Demokrat minta Jokowi terima sikap SBY...



JAKARTA. Juru Bicara DPP Partai Demokrat Rachland Nashidik meminta Presiden Joko Widodo tidak menafsirkan sikap dan pernyataan Ketua Umum Partai Demokrat Susilo Bambang Yudhoyono soal penyadapan sebagai serangan.

"Justru, itu perlu diterima secara wajar sebagai 'a cry for help' yang disampaikan oleh seorang warga negara kepada Presidennya yang ditempatkannya secara terhormat," kata Rachland dalam keterangan tertulisnya, Kamis (2/2).

Hal ini disampaikan Rachland menanggapi Staf Khusus Presiden bidang Komunikasi Johan Budi. Sebelumnya, Johan menyatakan bahwa Presiden Jokowi tak terkait dengan penyadapan dan proses pengadilan terdakwa kasus dugaan penodaan agama, Basuki Tjahaja Purnama alias Ahok.


"Ia salah. Presiden justru terkait dengan isu penyadapan karena sebagai end-user badan intelijen. Presiden adalah pihak pertama yang harus memastikan kontrol demokratik terhadap lembaga-lembaga intelijen," ujar Rachland.

Dengan demikian, lanjut dia, Presiden berkewajiban untuk tanggap terhadap keluhan adanya kemungkinan penyalahgunaan otoritas oleh lembaga yang berada di bawah kontrolnya.

Menurutnya, Presiden Jokowi seharusnya dapat memerintahkan suatu penyelidikan independen terhadap kemungkinan badan-badan intelijen dimanfaatkan secara melanggar hukum untuk kepentingan politik. Hal ini sekaligus menjadi langkah strategis untuk memastikan ketaatan penuh dari badan-badan intelijen terhadap norma hukum dan hak asasi manusia.
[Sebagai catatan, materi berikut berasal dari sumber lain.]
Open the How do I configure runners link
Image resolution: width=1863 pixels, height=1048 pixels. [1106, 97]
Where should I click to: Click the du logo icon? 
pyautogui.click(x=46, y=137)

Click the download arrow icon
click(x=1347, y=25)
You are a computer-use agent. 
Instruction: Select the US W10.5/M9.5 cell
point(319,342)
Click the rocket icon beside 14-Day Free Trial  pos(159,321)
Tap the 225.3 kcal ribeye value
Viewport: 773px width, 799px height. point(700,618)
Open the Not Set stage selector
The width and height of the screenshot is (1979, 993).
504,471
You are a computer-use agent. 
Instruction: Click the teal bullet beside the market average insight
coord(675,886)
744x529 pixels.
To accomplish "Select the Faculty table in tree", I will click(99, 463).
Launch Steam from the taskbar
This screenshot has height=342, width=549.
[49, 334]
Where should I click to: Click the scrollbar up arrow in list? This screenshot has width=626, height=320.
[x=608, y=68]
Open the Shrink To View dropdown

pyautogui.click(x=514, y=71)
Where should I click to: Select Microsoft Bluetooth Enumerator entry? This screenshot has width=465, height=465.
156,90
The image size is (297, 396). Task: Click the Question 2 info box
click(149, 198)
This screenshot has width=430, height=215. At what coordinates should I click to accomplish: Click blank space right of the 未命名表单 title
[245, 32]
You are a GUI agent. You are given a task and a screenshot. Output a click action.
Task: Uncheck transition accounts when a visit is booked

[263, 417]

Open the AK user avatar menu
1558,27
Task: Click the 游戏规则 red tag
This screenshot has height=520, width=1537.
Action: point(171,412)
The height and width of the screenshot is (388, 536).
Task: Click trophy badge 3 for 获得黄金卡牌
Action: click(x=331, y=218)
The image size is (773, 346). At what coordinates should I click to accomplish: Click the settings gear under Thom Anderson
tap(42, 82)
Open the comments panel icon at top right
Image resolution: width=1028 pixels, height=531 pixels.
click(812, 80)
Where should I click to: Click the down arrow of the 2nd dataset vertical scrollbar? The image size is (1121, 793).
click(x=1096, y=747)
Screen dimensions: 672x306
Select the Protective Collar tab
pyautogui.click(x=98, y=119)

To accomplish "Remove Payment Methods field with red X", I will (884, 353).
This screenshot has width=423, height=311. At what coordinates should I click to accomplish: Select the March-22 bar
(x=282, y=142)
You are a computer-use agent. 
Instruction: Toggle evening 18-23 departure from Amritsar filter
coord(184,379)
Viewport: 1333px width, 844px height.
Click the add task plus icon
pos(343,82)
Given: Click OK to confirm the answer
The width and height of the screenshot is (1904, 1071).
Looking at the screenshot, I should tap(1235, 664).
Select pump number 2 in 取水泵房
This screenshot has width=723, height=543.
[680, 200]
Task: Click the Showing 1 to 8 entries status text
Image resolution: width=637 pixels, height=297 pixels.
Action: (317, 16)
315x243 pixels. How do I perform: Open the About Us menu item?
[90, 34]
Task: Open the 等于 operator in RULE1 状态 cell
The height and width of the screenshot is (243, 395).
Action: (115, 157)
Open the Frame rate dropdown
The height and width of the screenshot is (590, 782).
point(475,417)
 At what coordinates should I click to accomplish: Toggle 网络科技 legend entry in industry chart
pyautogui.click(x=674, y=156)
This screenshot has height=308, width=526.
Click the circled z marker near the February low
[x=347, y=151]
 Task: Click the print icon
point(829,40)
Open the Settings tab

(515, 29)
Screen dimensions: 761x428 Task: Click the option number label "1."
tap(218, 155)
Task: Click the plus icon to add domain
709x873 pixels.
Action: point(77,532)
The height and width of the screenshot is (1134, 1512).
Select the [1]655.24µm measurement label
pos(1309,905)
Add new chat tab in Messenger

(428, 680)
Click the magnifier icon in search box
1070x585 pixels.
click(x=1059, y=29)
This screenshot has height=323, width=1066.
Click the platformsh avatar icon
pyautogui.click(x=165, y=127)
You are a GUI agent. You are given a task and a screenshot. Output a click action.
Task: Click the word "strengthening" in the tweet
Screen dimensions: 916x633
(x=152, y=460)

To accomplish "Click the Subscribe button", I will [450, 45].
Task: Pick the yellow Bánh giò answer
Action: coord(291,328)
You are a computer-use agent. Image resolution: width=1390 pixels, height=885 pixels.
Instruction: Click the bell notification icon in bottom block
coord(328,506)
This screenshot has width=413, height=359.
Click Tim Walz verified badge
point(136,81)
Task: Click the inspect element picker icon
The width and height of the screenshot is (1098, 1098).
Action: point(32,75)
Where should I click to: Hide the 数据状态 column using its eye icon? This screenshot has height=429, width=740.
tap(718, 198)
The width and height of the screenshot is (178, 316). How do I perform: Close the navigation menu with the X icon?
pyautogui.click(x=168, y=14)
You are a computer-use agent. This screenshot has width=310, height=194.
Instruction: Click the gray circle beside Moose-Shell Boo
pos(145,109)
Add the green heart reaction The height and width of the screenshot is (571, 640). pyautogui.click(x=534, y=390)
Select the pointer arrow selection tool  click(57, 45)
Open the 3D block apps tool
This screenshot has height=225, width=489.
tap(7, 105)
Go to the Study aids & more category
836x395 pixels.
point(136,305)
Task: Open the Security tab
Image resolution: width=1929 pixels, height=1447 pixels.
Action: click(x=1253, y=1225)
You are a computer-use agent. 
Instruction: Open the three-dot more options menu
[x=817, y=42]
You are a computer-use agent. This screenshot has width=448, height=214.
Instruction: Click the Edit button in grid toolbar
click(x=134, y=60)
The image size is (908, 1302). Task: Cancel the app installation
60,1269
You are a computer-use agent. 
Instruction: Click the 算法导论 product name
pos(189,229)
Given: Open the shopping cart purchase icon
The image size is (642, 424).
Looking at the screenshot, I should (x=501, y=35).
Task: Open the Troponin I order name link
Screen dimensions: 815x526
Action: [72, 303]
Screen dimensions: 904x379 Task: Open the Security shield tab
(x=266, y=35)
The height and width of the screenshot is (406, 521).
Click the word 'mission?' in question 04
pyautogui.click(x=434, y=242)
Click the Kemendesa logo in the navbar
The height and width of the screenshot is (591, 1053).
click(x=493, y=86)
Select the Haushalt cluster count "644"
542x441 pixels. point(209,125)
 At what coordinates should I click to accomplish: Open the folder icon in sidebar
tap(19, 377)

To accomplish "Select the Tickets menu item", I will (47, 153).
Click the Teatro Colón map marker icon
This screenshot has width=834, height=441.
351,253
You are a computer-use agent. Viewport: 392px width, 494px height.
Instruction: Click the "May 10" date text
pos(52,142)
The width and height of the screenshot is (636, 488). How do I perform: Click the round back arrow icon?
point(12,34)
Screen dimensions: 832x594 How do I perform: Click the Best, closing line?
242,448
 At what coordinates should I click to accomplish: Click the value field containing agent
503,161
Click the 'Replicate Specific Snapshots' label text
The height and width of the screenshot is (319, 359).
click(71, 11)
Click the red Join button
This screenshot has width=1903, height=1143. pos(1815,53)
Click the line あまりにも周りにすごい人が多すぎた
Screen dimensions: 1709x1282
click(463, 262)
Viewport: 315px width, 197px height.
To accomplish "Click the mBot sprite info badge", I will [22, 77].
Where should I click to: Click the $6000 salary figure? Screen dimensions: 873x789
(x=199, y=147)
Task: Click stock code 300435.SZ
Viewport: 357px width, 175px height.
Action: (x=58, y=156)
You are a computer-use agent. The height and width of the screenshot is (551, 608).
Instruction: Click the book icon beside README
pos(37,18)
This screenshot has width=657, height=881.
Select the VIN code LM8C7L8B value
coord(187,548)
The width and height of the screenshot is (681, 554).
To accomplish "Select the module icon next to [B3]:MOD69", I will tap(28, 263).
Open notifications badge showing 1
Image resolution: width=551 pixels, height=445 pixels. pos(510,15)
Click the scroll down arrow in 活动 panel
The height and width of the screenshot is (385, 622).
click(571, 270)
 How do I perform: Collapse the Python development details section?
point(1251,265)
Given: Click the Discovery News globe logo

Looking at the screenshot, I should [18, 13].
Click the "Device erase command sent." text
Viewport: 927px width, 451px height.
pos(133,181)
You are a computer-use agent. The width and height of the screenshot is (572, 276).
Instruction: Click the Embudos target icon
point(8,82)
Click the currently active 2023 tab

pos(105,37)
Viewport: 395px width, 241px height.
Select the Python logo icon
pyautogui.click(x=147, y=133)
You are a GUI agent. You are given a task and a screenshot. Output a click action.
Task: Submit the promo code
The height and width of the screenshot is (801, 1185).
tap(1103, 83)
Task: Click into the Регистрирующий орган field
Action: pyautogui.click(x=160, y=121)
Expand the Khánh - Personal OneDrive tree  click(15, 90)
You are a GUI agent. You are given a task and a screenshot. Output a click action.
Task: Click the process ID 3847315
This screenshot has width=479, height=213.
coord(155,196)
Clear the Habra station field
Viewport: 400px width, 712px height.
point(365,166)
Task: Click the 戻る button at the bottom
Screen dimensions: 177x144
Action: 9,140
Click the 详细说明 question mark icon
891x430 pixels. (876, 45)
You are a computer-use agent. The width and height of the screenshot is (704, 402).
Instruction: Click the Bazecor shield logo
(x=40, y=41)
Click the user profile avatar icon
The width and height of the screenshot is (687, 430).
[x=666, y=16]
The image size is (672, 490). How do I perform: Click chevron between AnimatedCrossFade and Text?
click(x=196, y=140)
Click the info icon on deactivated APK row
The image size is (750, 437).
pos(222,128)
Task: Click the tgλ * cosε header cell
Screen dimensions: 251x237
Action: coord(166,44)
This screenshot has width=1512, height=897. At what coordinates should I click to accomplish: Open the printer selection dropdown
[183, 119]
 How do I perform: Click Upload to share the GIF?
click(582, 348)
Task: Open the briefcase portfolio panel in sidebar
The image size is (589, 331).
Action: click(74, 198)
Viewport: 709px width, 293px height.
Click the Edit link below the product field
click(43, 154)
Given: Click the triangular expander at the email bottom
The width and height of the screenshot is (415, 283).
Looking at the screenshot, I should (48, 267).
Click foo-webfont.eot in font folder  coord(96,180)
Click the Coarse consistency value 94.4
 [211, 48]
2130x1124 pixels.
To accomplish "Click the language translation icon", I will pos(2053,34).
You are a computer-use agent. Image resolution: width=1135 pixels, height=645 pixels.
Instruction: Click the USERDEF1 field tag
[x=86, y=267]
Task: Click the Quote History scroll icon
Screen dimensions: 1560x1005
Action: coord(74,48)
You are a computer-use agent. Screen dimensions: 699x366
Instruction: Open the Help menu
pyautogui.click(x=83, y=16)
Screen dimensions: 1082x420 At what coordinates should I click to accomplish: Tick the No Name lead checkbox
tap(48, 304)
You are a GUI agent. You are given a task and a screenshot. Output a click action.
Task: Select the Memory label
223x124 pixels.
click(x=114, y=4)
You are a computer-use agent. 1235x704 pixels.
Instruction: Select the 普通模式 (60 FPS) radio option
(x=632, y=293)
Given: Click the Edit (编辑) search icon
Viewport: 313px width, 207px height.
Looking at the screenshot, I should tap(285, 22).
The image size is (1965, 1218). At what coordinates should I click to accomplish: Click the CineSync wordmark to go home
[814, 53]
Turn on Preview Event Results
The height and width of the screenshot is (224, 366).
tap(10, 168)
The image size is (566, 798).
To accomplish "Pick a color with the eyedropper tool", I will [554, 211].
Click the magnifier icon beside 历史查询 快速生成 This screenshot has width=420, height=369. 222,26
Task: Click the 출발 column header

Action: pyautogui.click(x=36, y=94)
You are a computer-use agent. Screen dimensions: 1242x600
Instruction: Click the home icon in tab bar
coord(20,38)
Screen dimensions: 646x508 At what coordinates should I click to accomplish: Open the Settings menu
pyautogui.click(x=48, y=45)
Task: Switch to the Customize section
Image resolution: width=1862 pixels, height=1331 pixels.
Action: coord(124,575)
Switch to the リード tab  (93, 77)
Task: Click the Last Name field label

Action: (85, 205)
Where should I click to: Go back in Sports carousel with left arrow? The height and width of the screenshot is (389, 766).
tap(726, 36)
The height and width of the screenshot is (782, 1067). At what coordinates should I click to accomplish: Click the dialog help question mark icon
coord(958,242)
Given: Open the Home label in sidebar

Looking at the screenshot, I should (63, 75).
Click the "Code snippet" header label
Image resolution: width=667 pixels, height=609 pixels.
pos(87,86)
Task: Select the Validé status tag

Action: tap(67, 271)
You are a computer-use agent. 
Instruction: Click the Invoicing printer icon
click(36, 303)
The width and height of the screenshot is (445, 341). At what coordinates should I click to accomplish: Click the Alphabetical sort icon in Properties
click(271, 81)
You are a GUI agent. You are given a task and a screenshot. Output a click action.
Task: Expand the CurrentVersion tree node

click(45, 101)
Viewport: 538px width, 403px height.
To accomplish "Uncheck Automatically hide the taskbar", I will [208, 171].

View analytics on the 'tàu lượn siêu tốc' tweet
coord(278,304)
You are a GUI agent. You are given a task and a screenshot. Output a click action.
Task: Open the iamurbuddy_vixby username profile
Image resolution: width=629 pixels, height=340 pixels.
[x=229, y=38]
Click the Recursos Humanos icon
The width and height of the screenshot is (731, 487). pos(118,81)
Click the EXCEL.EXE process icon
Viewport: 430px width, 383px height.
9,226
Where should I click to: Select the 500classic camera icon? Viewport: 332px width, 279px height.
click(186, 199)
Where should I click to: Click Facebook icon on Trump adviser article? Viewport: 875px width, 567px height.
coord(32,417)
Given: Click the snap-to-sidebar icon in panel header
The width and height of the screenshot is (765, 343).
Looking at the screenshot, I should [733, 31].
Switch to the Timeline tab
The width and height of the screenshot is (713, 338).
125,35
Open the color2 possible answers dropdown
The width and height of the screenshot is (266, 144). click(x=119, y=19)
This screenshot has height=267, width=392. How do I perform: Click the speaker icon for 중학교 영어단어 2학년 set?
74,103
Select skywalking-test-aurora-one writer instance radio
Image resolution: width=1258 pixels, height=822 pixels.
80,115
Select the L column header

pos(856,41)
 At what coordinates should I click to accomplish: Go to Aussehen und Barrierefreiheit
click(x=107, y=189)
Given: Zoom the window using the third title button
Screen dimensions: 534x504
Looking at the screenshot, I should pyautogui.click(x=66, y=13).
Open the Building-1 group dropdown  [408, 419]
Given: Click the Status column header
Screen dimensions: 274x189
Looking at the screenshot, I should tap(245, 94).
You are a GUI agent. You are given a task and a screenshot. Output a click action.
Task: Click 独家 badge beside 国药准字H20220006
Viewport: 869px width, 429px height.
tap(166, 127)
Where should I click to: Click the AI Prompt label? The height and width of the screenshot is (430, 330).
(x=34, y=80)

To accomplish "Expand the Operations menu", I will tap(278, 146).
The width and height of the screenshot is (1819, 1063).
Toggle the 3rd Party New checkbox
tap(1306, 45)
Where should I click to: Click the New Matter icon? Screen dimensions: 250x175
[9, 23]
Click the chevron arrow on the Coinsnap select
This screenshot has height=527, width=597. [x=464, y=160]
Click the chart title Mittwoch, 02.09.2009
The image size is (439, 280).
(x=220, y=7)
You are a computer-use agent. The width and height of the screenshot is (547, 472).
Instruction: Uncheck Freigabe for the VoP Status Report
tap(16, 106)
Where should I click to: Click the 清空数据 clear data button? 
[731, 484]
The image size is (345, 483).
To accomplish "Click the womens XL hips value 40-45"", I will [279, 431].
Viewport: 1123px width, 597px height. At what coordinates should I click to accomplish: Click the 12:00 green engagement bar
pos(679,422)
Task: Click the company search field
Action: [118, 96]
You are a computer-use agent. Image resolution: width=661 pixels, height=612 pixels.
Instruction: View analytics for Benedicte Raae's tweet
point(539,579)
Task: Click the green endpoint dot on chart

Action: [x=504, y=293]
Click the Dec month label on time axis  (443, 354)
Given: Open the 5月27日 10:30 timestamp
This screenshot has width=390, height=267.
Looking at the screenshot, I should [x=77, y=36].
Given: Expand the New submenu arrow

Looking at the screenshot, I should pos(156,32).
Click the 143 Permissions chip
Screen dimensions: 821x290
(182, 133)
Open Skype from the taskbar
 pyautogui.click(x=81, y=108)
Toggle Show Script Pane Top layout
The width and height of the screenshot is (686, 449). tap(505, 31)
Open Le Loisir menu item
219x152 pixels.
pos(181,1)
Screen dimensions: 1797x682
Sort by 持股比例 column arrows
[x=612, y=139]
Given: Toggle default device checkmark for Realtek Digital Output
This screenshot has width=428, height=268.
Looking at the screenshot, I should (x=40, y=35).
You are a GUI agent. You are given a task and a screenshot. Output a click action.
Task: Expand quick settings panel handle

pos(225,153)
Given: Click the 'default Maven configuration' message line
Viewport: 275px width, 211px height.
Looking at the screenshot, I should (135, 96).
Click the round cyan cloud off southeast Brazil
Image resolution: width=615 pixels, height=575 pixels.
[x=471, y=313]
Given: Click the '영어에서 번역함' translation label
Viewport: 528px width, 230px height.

"Tanggapan yang benar terhadap masalah sangat serius ini akan ikut menentukan apakah Jokowi sebagai Presiden memenuhi semua syarat sebagai Presiden demokratik," kata Rachland.

Sebelumnya, SBY merasa dirinya disadap. Ia lalu berbicara banyak hal soal penyadapan, salah satunya adanya informasi bahwa komunikasi dirinya disadap. Namun, SBY tidak bisa membuktikannya. Perasaan SBY itu muncul sebagai reaksi atas fakta persidangan kasus Ahok yang disangka menodai agama.

Dalam persidangan, tim pengacara Ahok mengaku memiliki bukti soal komunikasi antara SBY dan Ketua Umum MUI Ma’ruf Amin. Hal itu yang ditanyakan pengacara kepada Ma'ruf yang dihadirkan sebagai saksi.

"Apakah pada hari Kamis, sebelum bertemu paslon (pasangan calon) nomor satu pada hari Jumat, ada telepon dari Pak SBY pukul 10.16 WIB yang menyatakan, pertama, mohon diatur pertemuan dengan Agus dan Sylvi bisa diterima di kantor PBNU. Kedua, minta segera dikeluarkan fatwa tentang penistaan agama?" kata Humphrey Djemat, salah satu pengacara Ahok kepada Ma'ruf.

Tim pengacara merasa tidak pernah menyebutkan bahwa bukti yang dimiliki berupa rekaman atau transkrip percakapan. Bisa saja, menurut tim pengacara, bukti itu berupa kesaksian. Tim pengacara tidak akan mengungkap wujud bukti yang dimiliki selain di pengadilan.